How Arrays described?
Array is considered as the simplest form of data structure when storing multiple data in your program. Insertion and retrieving of data can be done easily by just specifying its index when invoking an array. Array is already part of the language so it does not require extra memory and processing time when it is used in the program.
Major drawbacks of Arrays
Common drawbacks in using static arrays are that, it lacks the flexibility to handle data that grows dynamically during runtime, searching of elements in unsorted array element is dawdling or slow for it has possibly visits the entire element in the array. Addition and deletion of elements is quite difficult for it has to shift the elements to avoid errors.
What is Linked List?
A linked list is a collection of class objects called nodes that have the characteristic to grow and shrink during runtime. Each node is linked to its successor node in the list using a reference to the successor node. A node is made up of a field for storing data and the field for the node reference. The reference to another node is called a link.
Comparing Linked list to an Array
A major difference between an array and a linked list is that the elements of a linked list are referenced by their relationship to the other elements of the array, whereas the elements in an array are referenced by position (the index).
AN OBJECT-ORIENTED LINKED LIST
In designing an Object-Oriented linked list involves at least two classes: A Node class and a node object instantiated to a Node Class each time we add a node to the list. The nodes in the list are connected via references to other nodes through an element called pointer which holds the address of the next node object. These references are set using methods created in a separate Linked List class.
Element of a Node Class
A Node Class is consists of different elements or fields these are: Data field and Pointer or address field. A Data field holds the actual data of a Node object while pointer field holds the address node of the next node object in the list. Purpose of this is to link the nodes in a list.
This is what linked list look like after inserting values (21-24).

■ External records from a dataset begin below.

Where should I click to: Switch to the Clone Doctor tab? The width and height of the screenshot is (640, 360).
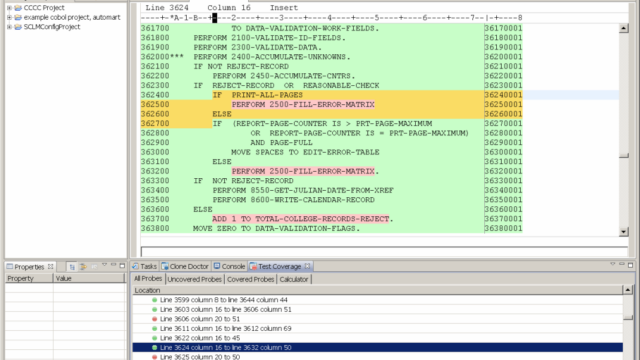point(185,267)
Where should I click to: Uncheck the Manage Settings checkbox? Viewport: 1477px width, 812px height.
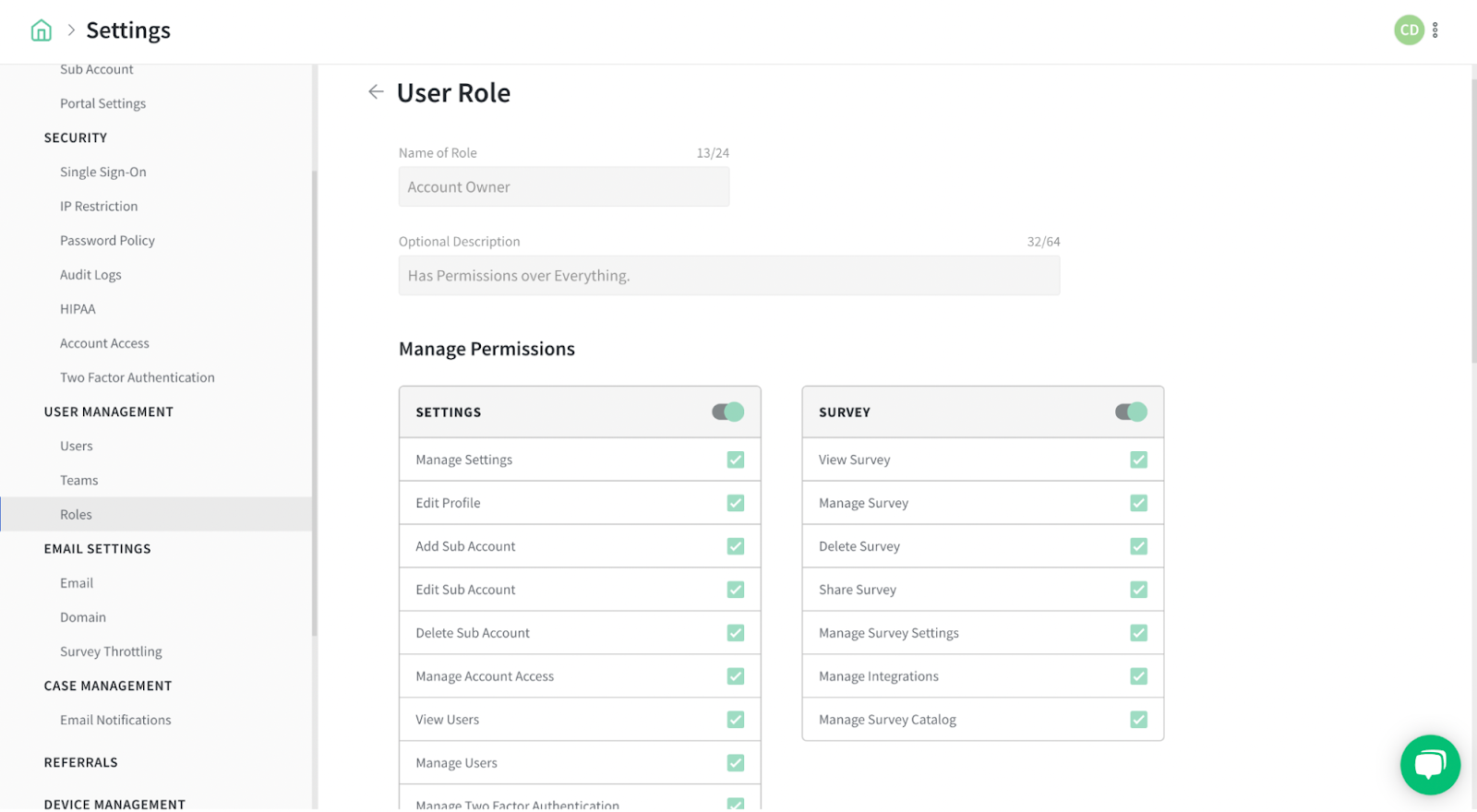click(736, 460)
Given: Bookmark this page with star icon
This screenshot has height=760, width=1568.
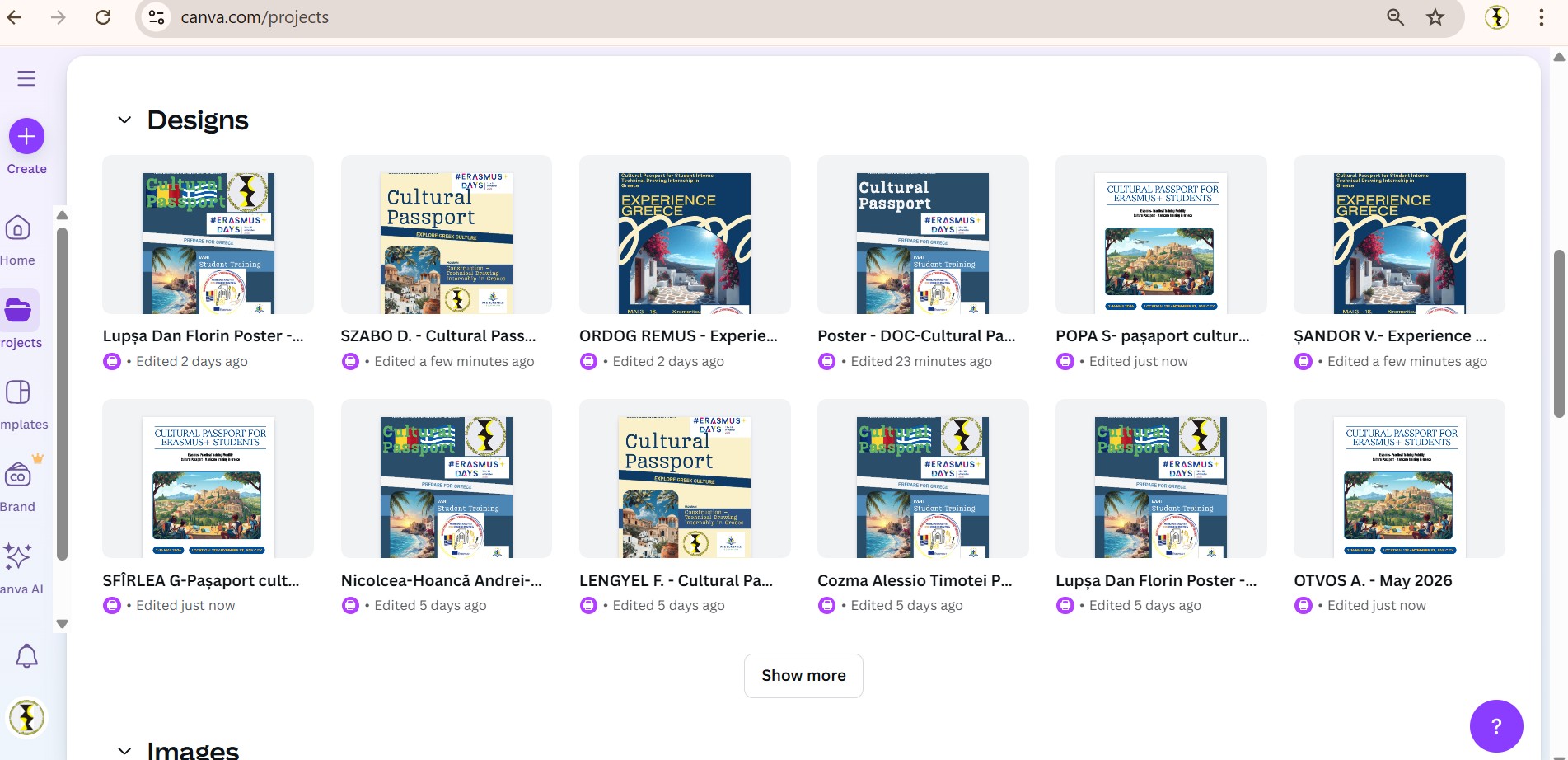Looking at the screenshot, I should click(1435, 17).
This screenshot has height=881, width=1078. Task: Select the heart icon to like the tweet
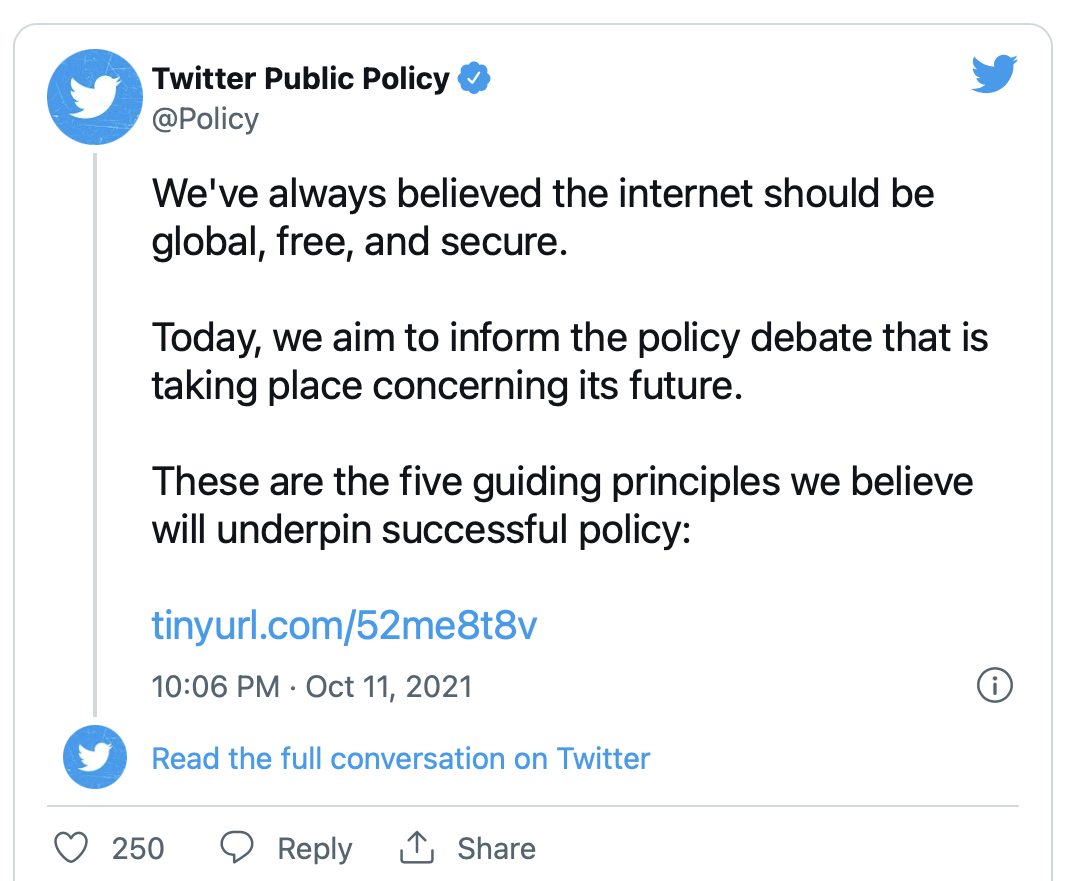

This example will show you how it is done, just copy and past the source code on your program.Here’s a sample code of a node class. (Filename: Node.cs)
using System;
namespace LinkedListSample{
class Node
{
private Node _next;
private object _data;
public Node()
{
_next = null;
}
public Node next
{
get
{
return _next;
}
set
{
_next = value;
}
}
public object data
{
get
{
return _data;
}
set
{
_data = value;
}
}
}
}
Single Linked List Class (Filename: SLL.cs)
using System;
using System.Collections;
namespace LinkedListSample{
public class SingleLinkedList
{
private Node head;
private Node tracer;
public SingleLinkedList()
{
head = null;
tracer = null;
}
public void insertNode(object data)
{
if(head==null)
{
head = new Node();
tracer = head;
head.data = data;
}
else
{
Node tempNode = new Node();
tempNode.data = data;
tracer.next = tempNode;
tracer = tempNode;
}
}
public void deleteNode(object data)
{
Node temp;
temp = head;
if(head.data.ToString() == data.ToString())
{
head = head.next;
temp = head;
}
else
{
while(temp != null && temp.next != null)
{
if(temp.next.data.ToString() == data.ToString())
{
temp.next = temp.next.next;
if(temp.next == null)
{
tracer = temp;
}
}
temp = temp.next;
}
}
}
public void traverse()
{
Node temp = head;
while (temp != null)
{
Console.Write(temp.data + " ");
temp = temp.next;
}
}
}
}
Linked List Implementation. (Filename: Main.cs)
using System;
namespace LinkedListSample{
class Program
{
public static void Main(string[] args)
{
// TODO: Implement Functionality Here
SingleLinkedList list = new SingleLinkedList();
int data=0;
Console.WriteLine("Insert node: 21, 22, 23, 24, 25 ");
list.insertNode(21);
list.insertNode(22);
list.insertNode(23);
list.insertNode(24);
list.insertNode(25);
list.insertNode(27);
Console.WriteLine("Output after insertion: ");
list.traverse();
Console.WriteLine("\n\nDelete Node 24: ");
Console.WriteLine("Output after deletion: ");
list.deleteNode(24);
list.traverse();
Console.WriteLine("\n\nDelete Node 22: ");
Console.WriteLine("Output after deletion: ");
list.deleteNode(22);
list.traverse();
Console.WriteLine("\n\nInsert node: 26 ");
list.insertNode(26);
Console.WriteLine("Output after insertion: ");
list.traverse();
Console.WriteLine("\n");
}
}
}
The following console program stated below will simply display a string hello world on screen.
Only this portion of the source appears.